歯ぎしり(ブラキシズム)は、睡眠中や覚醒時に無意識に上下の歯をこすり合わせたり、強く噛みしめたりする行為を指します。多くの場合、睡眠中に起こる「睡眠歯ぎしり」と、日中のストレスや集中時に起こる「覚醒歯ぎしり」に大別されます。放置すると歯のすり減りや顎関節症、頭痛・肩こりなどさまざまなトラブルを招くため、早期の対策が重要です。
目次
歯ぎしりの定義と分類
- 睡眠歯ぎしり
- 主にノンレム睡眠時に発生。
- 歯ぎしり特有のキリキリ音が隣室にも響くほど大きい場合もある。
- 覚醒歯ぎしり
- 日中の無意識な歯の噛みしめや食いしばりを指す。
- ストレスや緊張状態で起こりやすい。
また、歯ぎしりは「側方偏移攪拌様(がりがり)」や「上下圧迫様(ぎゅっと噛む)」など動きのタイプでも分類されます。
主な原因
歯ぎしりの発症要因は複数あり、単一ではなく複合的に関与していることが多いと考えられています。
- ストレス・精神的要因
- 職場や学業、人間関係などのストレスが強いと、無意識に歯をかみしめることでストレスを発散しようとする。
- 睡眠障害
- 睡眠時無呼吸症候群(SAS)や不眠症のある人は、睡眠の質が低下し、歯ぎしりを誘発しやすい。
- 噛み合わせの異常(不正咬合)
- 歯並びの不均衡や咬合面のズレにより、顎が正しい位置に収まらず、歯ぎしりが起こることがある。
- 生活習慣
- カフェインやアルコールの過剰摂取、喫煙などは筋肉の緊張を高め、歯ぎしりを助長する。
- 遺伝的要素
- 家族に歯ぎしりをする人がいる場合、体質的に発症しやすい可能性がある。

### 保存されたデータ項目:
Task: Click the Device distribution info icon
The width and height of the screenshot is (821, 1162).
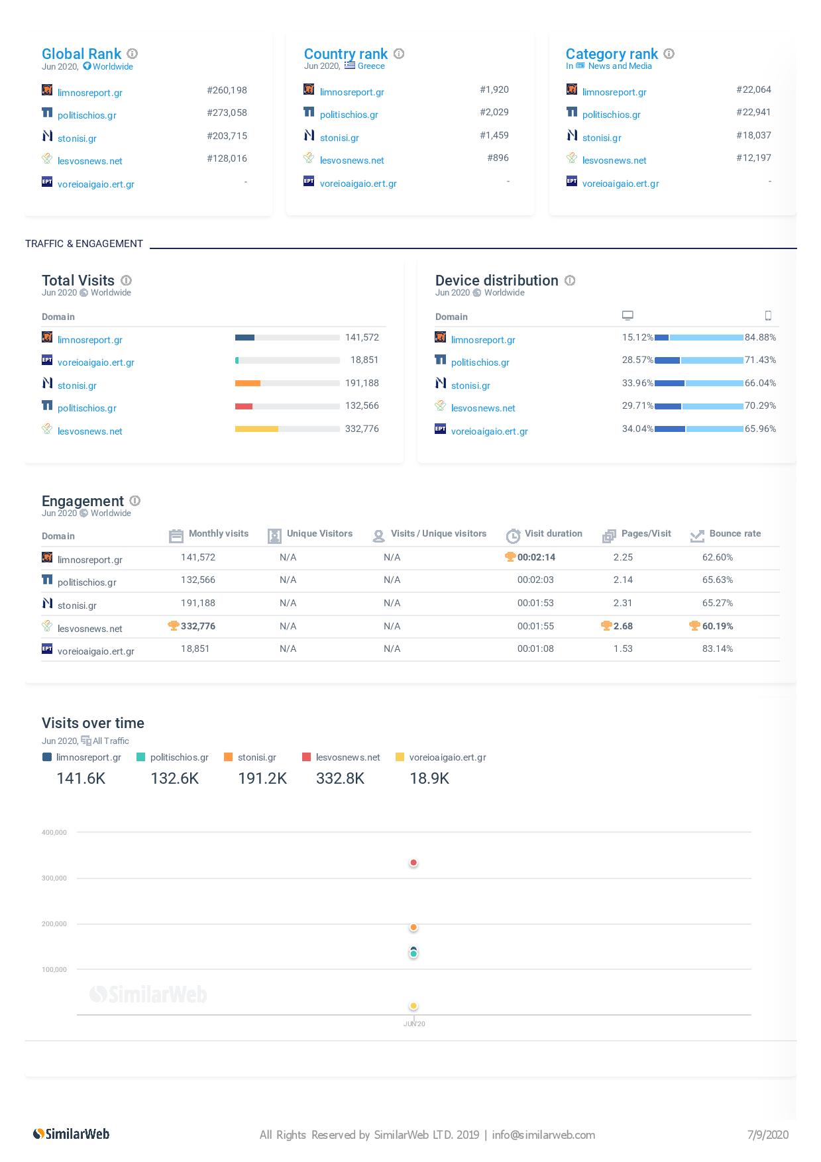Action: pyautogui.click(x=570, y=280)
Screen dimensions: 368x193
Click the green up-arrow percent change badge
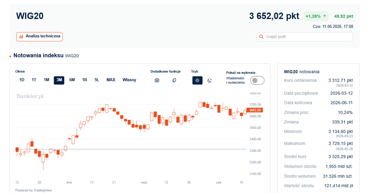click(316, 16)
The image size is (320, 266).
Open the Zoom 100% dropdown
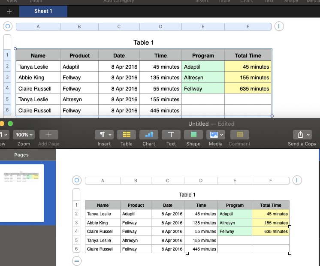click(x=24, y=135)
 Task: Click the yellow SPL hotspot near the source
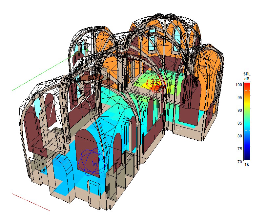pos(147,85)
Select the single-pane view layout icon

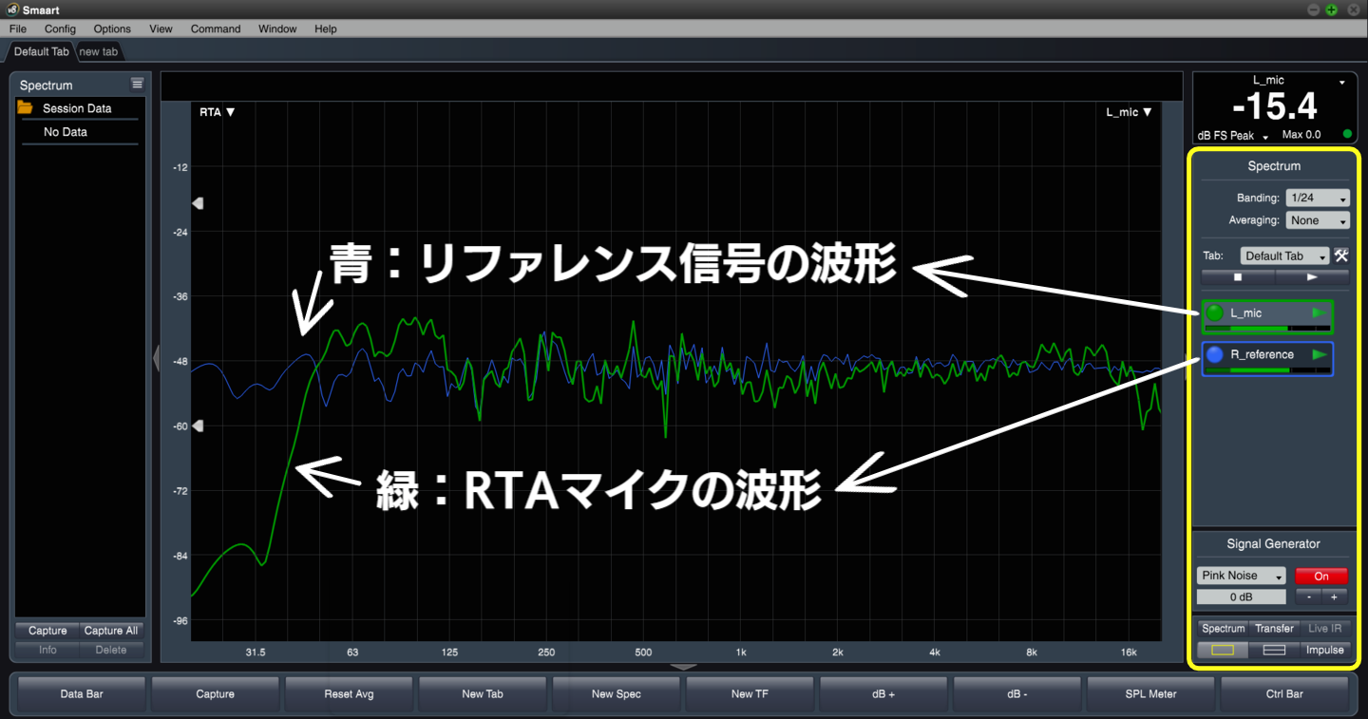coord(1223,650)
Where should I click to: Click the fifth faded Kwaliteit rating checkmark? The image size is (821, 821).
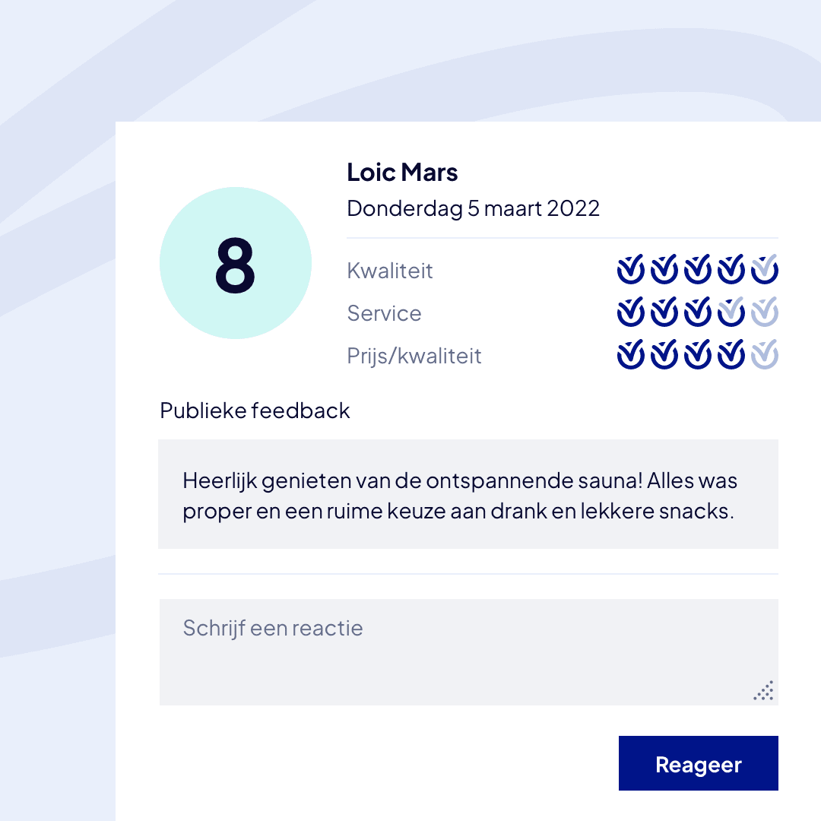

### 課題の目的:
歯ぎしりについての本文を、最後の文の後から書き継いでください。

### 課題の解答:
症状と身体への影響
歯ぎしりは以下のような多岐にわたる症状・影響を引き起こします。
- 歯の磨耗・破折
- 歯のエナメル質がすり減り、知覚過敏や歯が折れるリスクがある。
- 顎関節症(TMD)
- 顎関節や咀嚼筋への過度な負担から、顎の痛み、開口障害、顎関節雑音(コリコリ音)が生じる。
- 頭痛・肩こり
- 咀嚼筋の緊張が頭蓋骨や首・肩周りの筋肉に波及し、緊張型頭痛や肩こりを引き起こす。
- 歯周組織への影響
- 歯にかかる過剰な力によって歯周組織(歯茎や歯根膜)がダメージを受け、歯が揺れやすくなることもある。
- 睡眠の質の低下
- 大きな音や顎の痛みで目覚める、眠りが浅くなるなど、睡眠障害にもつながる。
診断方法
歯ぎしりの診断は、以下のような方法で行われます。
- 問診・視診
- 患者の自覚症状(顎の痛み、頭痛、知覚過敏など)と、家族やパートナーからの“歯ぎしり音”の報告を確認。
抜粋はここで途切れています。